■ **Aim of the exercise**: Copy out the lines between the one holding "The height and" and the one holding "Looking at the", inclusive, with "location" replaced by "position" and nothing else changed.

[Dataset entries]

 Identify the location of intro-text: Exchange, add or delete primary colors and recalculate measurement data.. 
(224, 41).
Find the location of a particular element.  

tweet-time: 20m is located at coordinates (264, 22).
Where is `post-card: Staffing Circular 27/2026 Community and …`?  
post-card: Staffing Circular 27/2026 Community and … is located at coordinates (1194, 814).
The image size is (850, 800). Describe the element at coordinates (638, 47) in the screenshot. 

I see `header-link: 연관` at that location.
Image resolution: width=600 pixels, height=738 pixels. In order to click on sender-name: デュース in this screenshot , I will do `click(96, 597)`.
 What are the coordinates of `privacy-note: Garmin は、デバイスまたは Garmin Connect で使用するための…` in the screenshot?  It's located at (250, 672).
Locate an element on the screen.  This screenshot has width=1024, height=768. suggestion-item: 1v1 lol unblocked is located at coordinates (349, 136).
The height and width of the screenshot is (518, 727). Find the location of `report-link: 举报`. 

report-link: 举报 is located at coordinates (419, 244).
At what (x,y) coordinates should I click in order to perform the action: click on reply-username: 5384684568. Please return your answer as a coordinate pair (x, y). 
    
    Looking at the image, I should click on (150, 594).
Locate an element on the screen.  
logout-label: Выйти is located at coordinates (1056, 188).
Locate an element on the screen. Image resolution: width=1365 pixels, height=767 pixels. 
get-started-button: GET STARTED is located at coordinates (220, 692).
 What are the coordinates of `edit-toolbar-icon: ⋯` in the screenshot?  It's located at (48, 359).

[/Dataset entries]

■ **Answer space**:
The height and width of the screenshot is (518, 727). Find the position of `report-link: 举报`. 

report-link: 举报 is located at coordinates (419, 244).
At what (x,y) coordinates should I click in order to perform the action: click on reply-username: 5384684568. Please return your answer as a coordinate pair (x, y). 
    
    Looking at the image, I should click on (150, 594).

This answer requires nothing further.